What to work on ▸ Return the tail of the records exactly, starting from the line containing "Task: Click the" and ending with the final line.

Exercise inputs ▸
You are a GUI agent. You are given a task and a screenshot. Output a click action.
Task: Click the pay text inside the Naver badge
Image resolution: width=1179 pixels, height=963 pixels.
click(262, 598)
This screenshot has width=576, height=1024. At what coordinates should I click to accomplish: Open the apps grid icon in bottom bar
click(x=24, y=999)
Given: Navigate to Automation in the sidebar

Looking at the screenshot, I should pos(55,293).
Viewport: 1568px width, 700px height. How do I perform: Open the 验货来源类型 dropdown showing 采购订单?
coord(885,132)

Exercise result ▸
Task: Click the pay text inside the Naver badge
Image resolution: width=1179 pixels, height=963 pixels.
click(262, 598)
This screenshot has width=576, height=1024. At what coordinates should I click to accomplish: Open the apps grid icon in bottom bar
click(x=24, y=999)
Given: Navigate to Automation in the sidebar

Looking at the screenshot, I should pos(55,293).
Viewport: 1568px width, 700px height. How do I perform: Open the 验货来源类型 dropdown showing 采购订单?
coord(885,132)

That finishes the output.